- _YOUR OBJECTIVE_: Please write out every entry below exactly, leaving out any pictures.

•••••

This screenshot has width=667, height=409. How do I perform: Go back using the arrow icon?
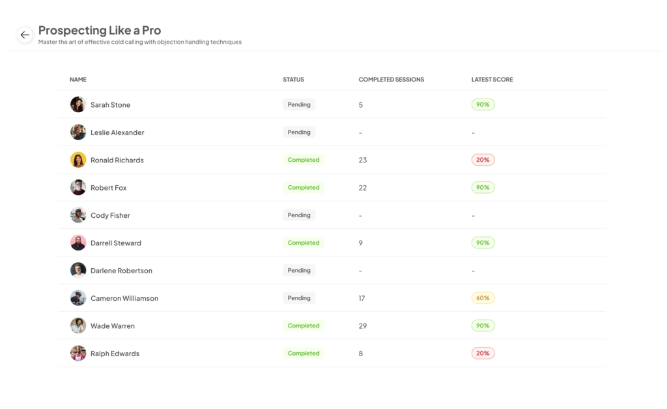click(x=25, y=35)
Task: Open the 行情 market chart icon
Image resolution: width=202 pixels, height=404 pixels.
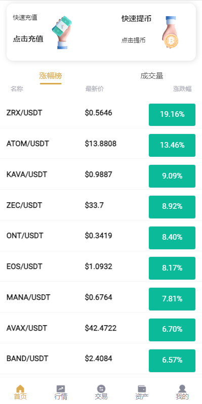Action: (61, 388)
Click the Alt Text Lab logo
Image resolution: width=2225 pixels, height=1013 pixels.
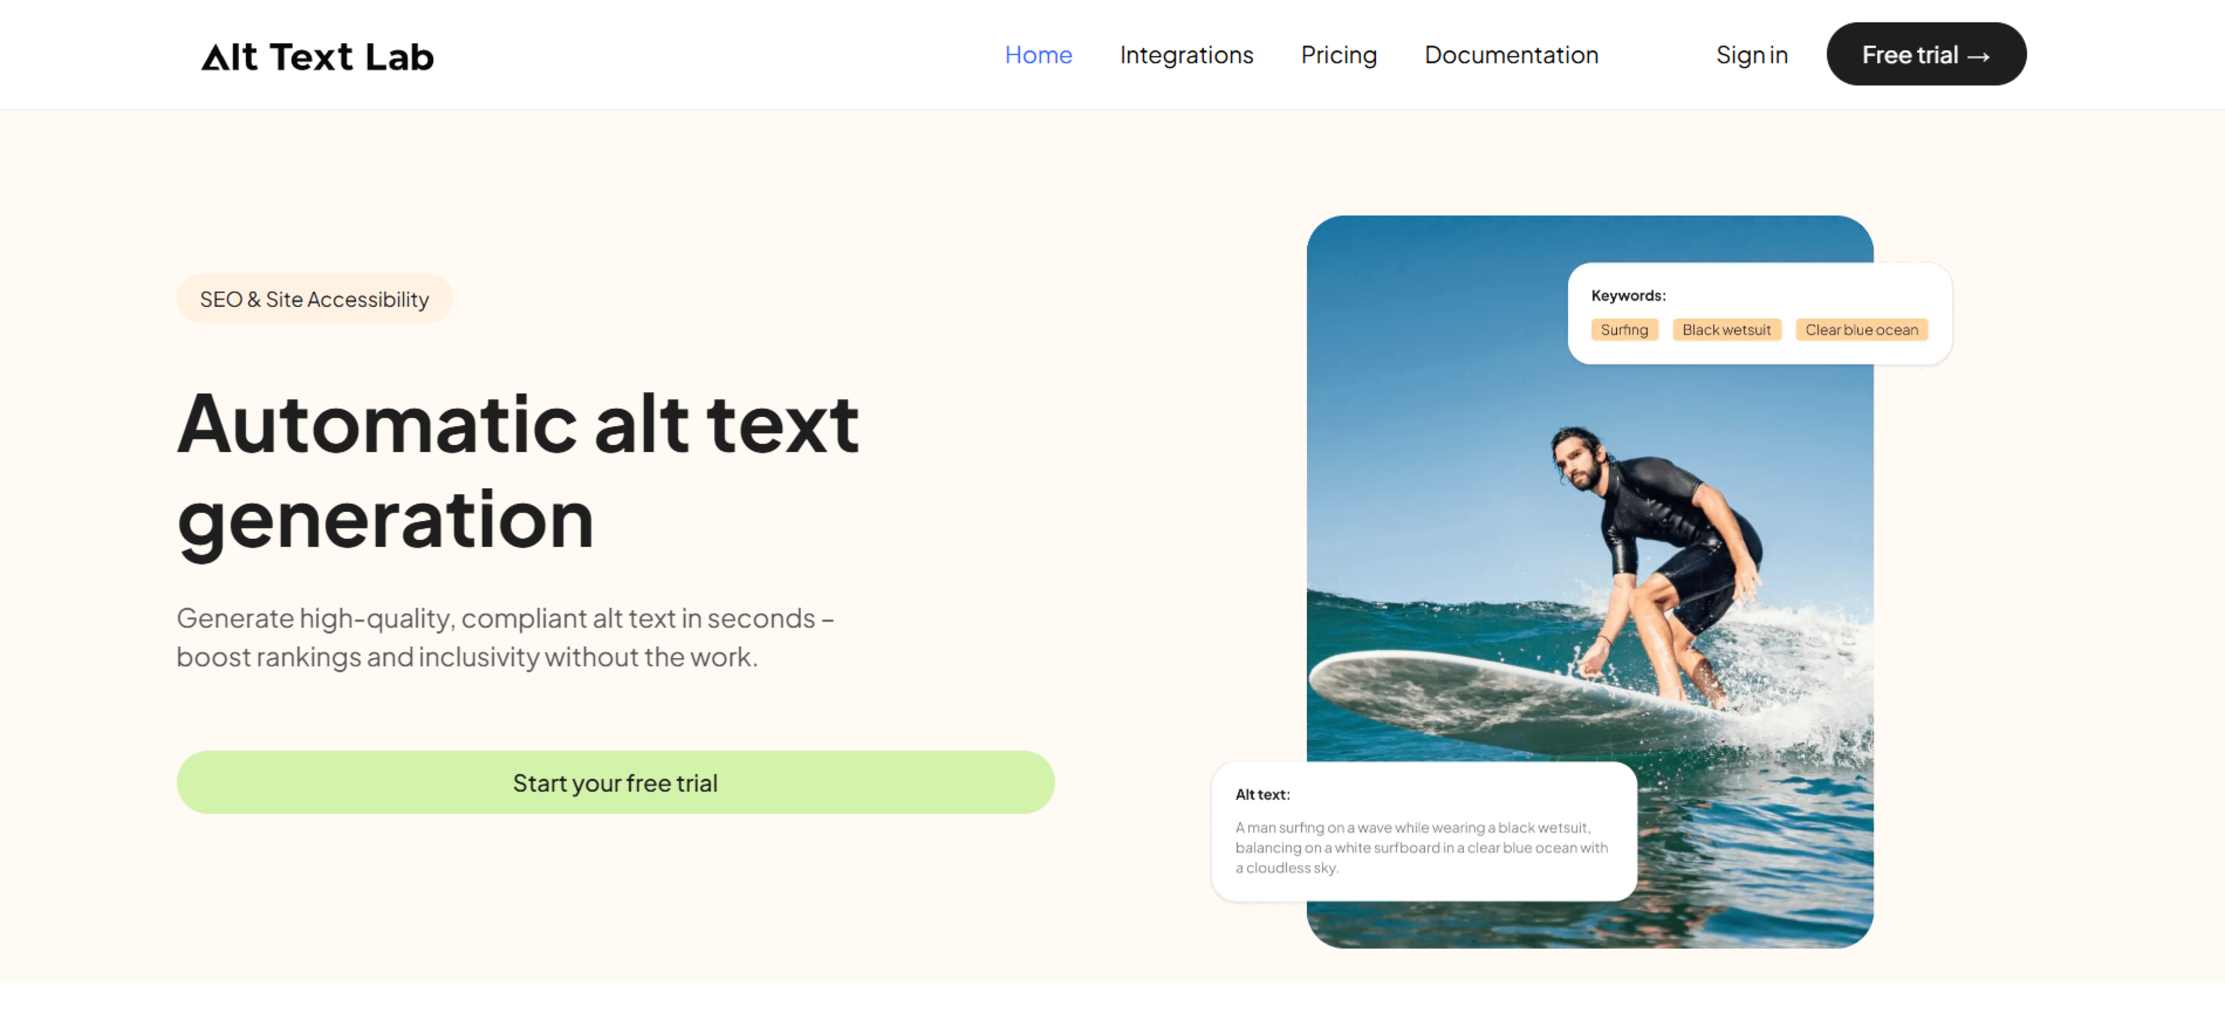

•••••

- _EXERCISE ANSWER_:
This screenshot has width=667, height=409. How do I perform: Go back using the arrow icon?
click(x=25, y=35)
Task: Open the 行情 market chart icon
Image resolution: width=202 pixels, height=404 pixels.
Action: (61, 388)
Click the Alt Text Lab logo
Image resolution: width=2225 pixels, height=1013 pixels.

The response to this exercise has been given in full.